I'm reading Chapter 7 of Neukirch's book on algebraic number theory, where the author defines a Größencharakter (6.1) as:
Let $\mathfrak{m}$ be an integral ideal of the number field $K$, and let $J^{\mathfrak{m}}$ be the group of all ideals of $K$ which are relatively prime to $\mathrm{m}$. A Größencharakter mod $\mathfrak{m}$ is a character $\chi: J^{\mathfrak{m}} \rightarrow S^1$ for which there exists a pair of characters $$ \chi_{\mathrm{f}}:(\mathcal{O} / \mathfrak{m})^* \longrightarrow S^1, \quad \chi_{\infty}: \mathbf{R}^* \longrightarrow S^1, $$ such that $$ \chi((a))=\chi_{\mathrm{f}}(a) \chi_{\infty}(a) $$ for every algebraic integer $a \in \mathcal{O}$ relatively prime to $\mathfrak{m}$. [Here, $\mathbf{R}\approx\mathbb{R}^{n}$ is the Minkowski space of the number field $K$.]
Wikipedia also has an ideal-theoretic definition:
For a number field $K$, let $m=m_f m_{\infty}$ be a $K$-modulus, with $m_f$, the "finite part", being an integral ideal of $K$ and $m_{\infty}$, the "infinite part", being a (formal) product of real places of $K$. Let $I_m$ denote the group of fractional ideals of $K$ relatively prime to $m_f$ and let $P_m$ denote the subgroup of principal fractional ideals $(a)$ where $a$ is near 1 at each place of $m$ in accordance with the multiplicities of its factors: for each finite place $v$ in $m_f, \operatorname{ord}_v(a-1)$ is at least as large as the exponent for $v$ in $m_f$, and $a$ is positive under each real embedding in $m_{\infty}$. A Hecke character with modulus $m$ is a group homomorphism from $I_m$ into the nonzero complex numbers such that on ideals $(a)$ in $P_m$ its value is equal to the value at a of a continuous homomorphism to the nonzero complex numbers from the product of the multiplicative groups of all Archimedean completions of $K$ where each local component of the homomorphism has the same real part (in the exponent). (Here we embed $a$ into the product of Archimedean completions of $K$ using embeddings corresponding to the various Archimedean places on $K$.) Thus a Hecke character may be defined on the ray class group modulo $m$, which is the quotient $I_m / P_m$.
In this paper, near equation (1.11), the authors simply defined a Hecke character as follows (if $L/F$ is a Galois extension of number fields, $G=\operatorname{Gal}(L/F)$, and $C\subset G$ is a conjugacy class):
Let $H \subseteq G$ be an abelian subgroup of $G$ such that $H \cap C$ is nonempty, and let $K=L^H$ be the fixed field of $H$. The characters $\chi$ in the dual group $\widehat{H}$ are Hecke characters.
These definitions seem to be quite different.
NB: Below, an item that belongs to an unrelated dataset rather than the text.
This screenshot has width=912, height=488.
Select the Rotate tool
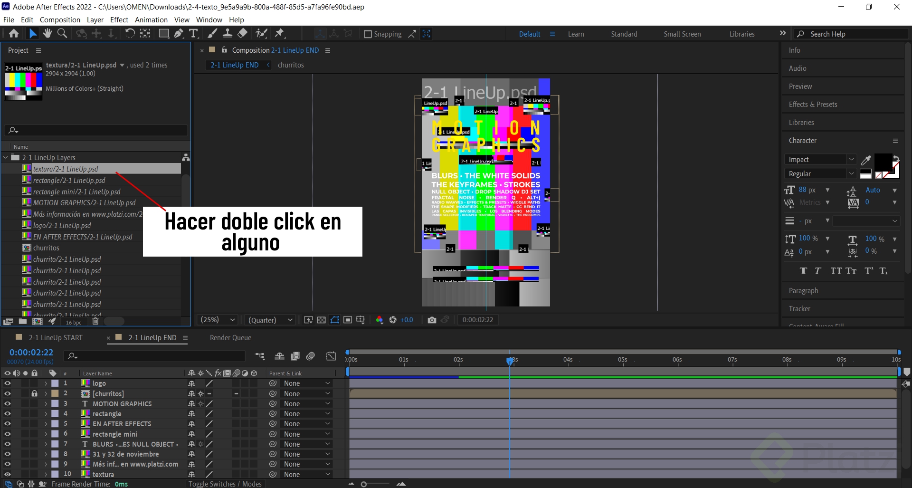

I know that Hecke characters are most naturally defined in terms of idele class groups, but I do not know anything about class field theory and I would like to stick with the classical definition. How should I reconcile the three definitions? For example, I have some
How are the first two definitions related to the ray class group?
How is the condition "$\mathrm{ord}_v(a-1)$ is at least as large as the exponent for $v$ in $m_f$" in definition 2 reflected in definition 1?
What is definition 3 trying to say at all? Does it have a different notion of Hecke characters?
I am relatively new to these areas, so I would be very grateful if someone could elucidate these technical terms for me. Thanks in advance!!